**Exercise**:
The records below must be transcribed precisely and in full.

Collected data entries
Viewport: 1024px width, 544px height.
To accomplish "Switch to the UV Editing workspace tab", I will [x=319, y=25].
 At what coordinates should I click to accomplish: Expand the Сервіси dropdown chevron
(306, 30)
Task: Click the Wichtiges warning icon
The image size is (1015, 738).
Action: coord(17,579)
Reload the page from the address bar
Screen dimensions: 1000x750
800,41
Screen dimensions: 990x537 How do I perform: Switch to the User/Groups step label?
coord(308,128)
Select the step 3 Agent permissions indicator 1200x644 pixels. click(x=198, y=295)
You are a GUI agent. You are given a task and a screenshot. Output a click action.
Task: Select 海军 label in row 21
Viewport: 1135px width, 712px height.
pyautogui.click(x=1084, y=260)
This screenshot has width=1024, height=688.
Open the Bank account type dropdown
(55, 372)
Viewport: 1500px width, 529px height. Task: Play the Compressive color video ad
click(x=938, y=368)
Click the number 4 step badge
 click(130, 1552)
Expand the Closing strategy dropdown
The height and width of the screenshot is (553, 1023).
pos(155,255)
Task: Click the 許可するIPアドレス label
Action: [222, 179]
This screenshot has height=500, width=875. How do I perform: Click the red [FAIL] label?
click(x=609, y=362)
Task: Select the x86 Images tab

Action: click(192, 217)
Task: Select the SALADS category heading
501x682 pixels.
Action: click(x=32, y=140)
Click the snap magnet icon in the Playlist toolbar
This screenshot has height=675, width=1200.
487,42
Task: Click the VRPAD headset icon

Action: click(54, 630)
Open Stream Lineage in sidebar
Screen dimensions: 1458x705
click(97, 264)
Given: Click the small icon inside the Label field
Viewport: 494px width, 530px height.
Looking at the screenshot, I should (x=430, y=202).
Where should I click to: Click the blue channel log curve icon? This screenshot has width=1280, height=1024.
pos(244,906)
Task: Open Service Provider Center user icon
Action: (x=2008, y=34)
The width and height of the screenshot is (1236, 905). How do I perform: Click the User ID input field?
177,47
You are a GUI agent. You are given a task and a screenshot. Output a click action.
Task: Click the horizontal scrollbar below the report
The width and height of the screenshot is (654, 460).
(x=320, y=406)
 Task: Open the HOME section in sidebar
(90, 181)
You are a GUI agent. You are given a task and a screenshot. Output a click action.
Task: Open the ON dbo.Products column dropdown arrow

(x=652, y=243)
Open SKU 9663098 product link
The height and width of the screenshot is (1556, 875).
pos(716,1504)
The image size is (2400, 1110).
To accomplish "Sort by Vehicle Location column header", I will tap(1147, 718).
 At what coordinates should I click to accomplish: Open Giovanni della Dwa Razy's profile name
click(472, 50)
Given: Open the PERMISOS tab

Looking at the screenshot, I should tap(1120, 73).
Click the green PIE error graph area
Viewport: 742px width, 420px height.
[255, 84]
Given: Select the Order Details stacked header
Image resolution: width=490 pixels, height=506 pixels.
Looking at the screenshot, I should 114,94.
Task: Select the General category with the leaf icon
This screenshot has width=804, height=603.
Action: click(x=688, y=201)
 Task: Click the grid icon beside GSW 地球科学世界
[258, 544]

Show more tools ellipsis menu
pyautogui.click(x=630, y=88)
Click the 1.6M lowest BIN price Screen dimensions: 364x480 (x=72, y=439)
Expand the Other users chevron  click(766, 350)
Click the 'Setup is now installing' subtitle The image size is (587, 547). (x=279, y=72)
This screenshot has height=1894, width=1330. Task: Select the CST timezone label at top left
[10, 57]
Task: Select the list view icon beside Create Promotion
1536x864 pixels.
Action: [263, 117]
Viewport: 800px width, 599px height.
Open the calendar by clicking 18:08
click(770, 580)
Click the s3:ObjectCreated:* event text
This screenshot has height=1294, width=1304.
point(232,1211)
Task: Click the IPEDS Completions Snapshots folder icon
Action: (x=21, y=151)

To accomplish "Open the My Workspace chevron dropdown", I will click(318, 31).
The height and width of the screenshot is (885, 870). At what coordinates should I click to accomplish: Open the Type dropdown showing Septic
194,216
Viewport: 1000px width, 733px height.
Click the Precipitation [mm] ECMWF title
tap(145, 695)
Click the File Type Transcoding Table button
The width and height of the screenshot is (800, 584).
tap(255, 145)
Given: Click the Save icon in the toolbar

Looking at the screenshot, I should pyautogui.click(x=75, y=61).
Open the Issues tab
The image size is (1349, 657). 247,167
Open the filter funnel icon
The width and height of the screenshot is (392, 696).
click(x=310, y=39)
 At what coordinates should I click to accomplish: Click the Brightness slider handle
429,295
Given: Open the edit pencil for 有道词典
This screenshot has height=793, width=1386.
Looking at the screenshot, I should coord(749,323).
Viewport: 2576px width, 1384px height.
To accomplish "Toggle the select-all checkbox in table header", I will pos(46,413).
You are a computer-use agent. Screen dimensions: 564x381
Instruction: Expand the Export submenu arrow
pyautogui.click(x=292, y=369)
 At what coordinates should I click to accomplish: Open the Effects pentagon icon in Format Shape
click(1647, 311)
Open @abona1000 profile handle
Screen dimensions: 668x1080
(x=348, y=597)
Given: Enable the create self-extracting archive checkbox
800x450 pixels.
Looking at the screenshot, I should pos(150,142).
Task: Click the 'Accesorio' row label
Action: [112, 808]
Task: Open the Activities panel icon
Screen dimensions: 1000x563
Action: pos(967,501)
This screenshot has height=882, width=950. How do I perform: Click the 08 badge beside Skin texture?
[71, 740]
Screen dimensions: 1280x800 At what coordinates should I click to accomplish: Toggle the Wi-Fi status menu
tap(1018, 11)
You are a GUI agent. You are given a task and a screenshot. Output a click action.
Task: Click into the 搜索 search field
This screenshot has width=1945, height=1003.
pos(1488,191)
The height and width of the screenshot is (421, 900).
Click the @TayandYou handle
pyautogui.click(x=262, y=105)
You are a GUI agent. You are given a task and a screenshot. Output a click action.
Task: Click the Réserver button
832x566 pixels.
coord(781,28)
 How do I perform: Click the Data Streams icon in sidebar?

**Response for this exercise**:
Viewport: 1024px width, 544px height.
To accomplish "Switch to the UV Editing workspace tab", I will [x=319, y=25].
 At what coordinates should I click to accomplish: Expand the Сервіси dropdown chevron
(306, 30)
Task: Click the Wichtiges warning icon
The image size is (1015, 738).
Action: coord(17,579)
Reload the page from the address bar
Screen dimensions: 1000x750
800,41
Screen dimensions: 990x537 How do I perform: Switch to the User/Groups step label?
coord(308,128)
Select the step 3 Agent permissions indicator 1200x644 pixels. click(x=198, y=295)
You are a GUI agent. You are given a task and a screenshot. Output a click action.
Task: Select 海军 label in row 21
Viewport: 1135px width, 712px height.
pyautogui.click(x=1084, y=260)
This screenshot has width=1024, height=688.
Open the Bank account type dropdown
(55, 372)
Viewport: 1500px width, 529px height. Task: Play the Compressive color video ad
click(x=938, y=368)
Click the number 4 step badge
 click(130, 1552)
Expand the Closing strategy dropdown
The height and width of the screenshot is (553, 1023).
pos(155,255)
Task: Click the 許可するIPアドレス label
Action: [222, 179]
This screenshot has height=500, width=875. How do I perform: Click the red [FAIL] label?
click(x=609, y=362)
Task: Select the x86 Images tab

Action: click(192, 217)
Task: Select the SALADS category heading
501x682 pixels.
Action: click(x=32, y=140)
Click the snap magnet icon in the Playlist toolbar
This screenshot has height=675, width=1200.
487,42
Task: Click the VRPAD headset icon

Action: click(54, 630)
Open Stream Lineage in sidebar
Screen dimensions: 1458x705
click(97, 264)
Given: Click the small icon inside the Label field
Viewport: 494px width, 530px height.
Looking at the screenshot, I should (x=430, y=202).
Where should I click to: Click the blue channel log curve icon? This screenshot has width=1280, height=1024.
pos(244,906)
Task: Open Service Provider Center user icon
Action: (x=2008, y=34)
The width and height of the screenshot is (1236, 905). How do I perform: Click the User ID input field?
177,47
You are a GUI agent. You are given a task and a screenshot. Output a click action.
Task: Click the horizontal scrollbar below the report
The width and height of the screenshot is (654, 460).
(x=320, y=406)
 Task: Open the HOME section in sidebar
(90, 181)
You are a GUI agent. You are given a task and a screenshot. Output a click action.
Task: Open the ON dbo.Products column dropdown arrow

(x=652, y=243)
Open SKU 9663098 product link
The height and width of the screenshot is (1556, 875).
pos(716,1504)
The image size is (2400, 1110).
To accomplish "Sort by Vehicle Location column header", I will tap(1147, 718).
 At what coordinates should I click to accomplish: Open Giovanni della Dwa Razy's profile name
click(472, 50)
Given: Open the PERMISOS tab

Looking at the screenshot, I should tap(1120, 73).
Click the green PIE error graph area
Viewport: 742px width, 420px height.
[255, 84]
Given: Select the Order Details stacked header
Image resolution: width=490 pixels, height=506 pixels.
Looking at the screenshot, I should 114,94.
Task: Select the General category with the leaf icon
This screenshot has width=804, height=603.
Action: click(x=688, y=201)
 Task: Click the grid icon beside GSW 地球科学世界
[258, 544]

Show more tools ellipsis menu
pyautogui.click(x=630, y=88)
Click the 1.6M lowest BIN price Screen dimensions: 364x480 (x=72, y=439)
Expand the Other users chevron  click(766, 350)
Click the 'Setup is now installing' subtitle The image size is (587, 547). (x=279, y=72)
This screenshot has height=1894, width=1330. Task: Select the CST timezone label at top left
[10, 57]
Task: Select the list view icon beside Create Promotion
1536x864 pixels.
Action: [263, 117]
Viewport: 800px width, 599px height.
Open the calendar by clicking 18:08
click(770, 580)
Click the s3:ObjectCreated:* event text
This screenshot has height=1294, width=1304.
point(232,1211)
Task: Click the IPEDS Completions Snapshots folder icon
Action: (x=21, y=151)

To accomplish "Open the My Workspace chevron dropdown", I will click(318, 31).
The height and width of the screenshot is (885, 870). At what coordinates should I click to accomplish: Open the Type dropdown showing Septic
194,216
Viewport: 1000px width, 733px height.
Click the Precipitation [mm] ECMWF title
tap(145, 695)
Click the File Type Transcoding Table button
The width and height of the screenshot is (800, 584).
tap(255, 145)
Given: Click the Save icon in the toolbar

Looking at the screenshot, I should pyautogui.click(x=75, y=61).
Open the Issues tab
The image size is (1349, 657). 247,167
Open the filter funnel icon
The width and height of the screenshot is (392, 696).
click(x=310, y=39)
 At what coordinates should I click to accomplish: Click the Brightness slider handle
429,295
Given: Open the edit pencil for 有道词典
This screenshot has height=793, width=1386.
Looking at the screenshot, I should coord(749,323).
Viewport: 2576px width, 1384px height.
To accomplish "Toggle the select-all checkbox in table header", I will pos(46,413).
You are a computer-use agent. Screen dimensions: 564x381
Instruction: Expand the Export submenu arrow
pyautogui.click(x=292, y=369)
 At what coordinates should I click to accomplish: Open the Effects pentagon icon in Format Shape
click(1647, 311)
Open @abona1000 profile handle
Screen dimensions: 668x1080
(x=348, y=597)
Given: Enable the create self-extracting archive checkbox
800x450 pixels.
Looking at the screenshot, I should pos(150,142).
Task: Click the 'Accesorio' row label
Action: [112, 808]
Task: Open the Activities panel icon
Screen dimensions: 1000x563
Action: pos(967,501)
This screenshot has height=882, width=950. How do I perform: Click the 08 badge beside Skin texture?
[71, 740]
Screen dimensions: 1280x800 At what coordinates should I click to accomplish: Toggle the Wi-Fi status menu
tap(1018, 11)
You are a GUI agent. You are given a task and a screenshot. Output a click action.
Task: Click into the 搜索 search field
This screenshot has width=1945, height=1003.
pos(1488,191)
The height and width of the screenshot is (421, 900).
Click the @TayandYou handle
pyautogui.click(x=262, y=105)
You are a GUI agent. You are given a task and a screenshot. Output a click action.
Task: Click the Réserver button
832x566 pixels.
coord(781,28)
 How do I perform: Click the Data Streams icon in sidebar?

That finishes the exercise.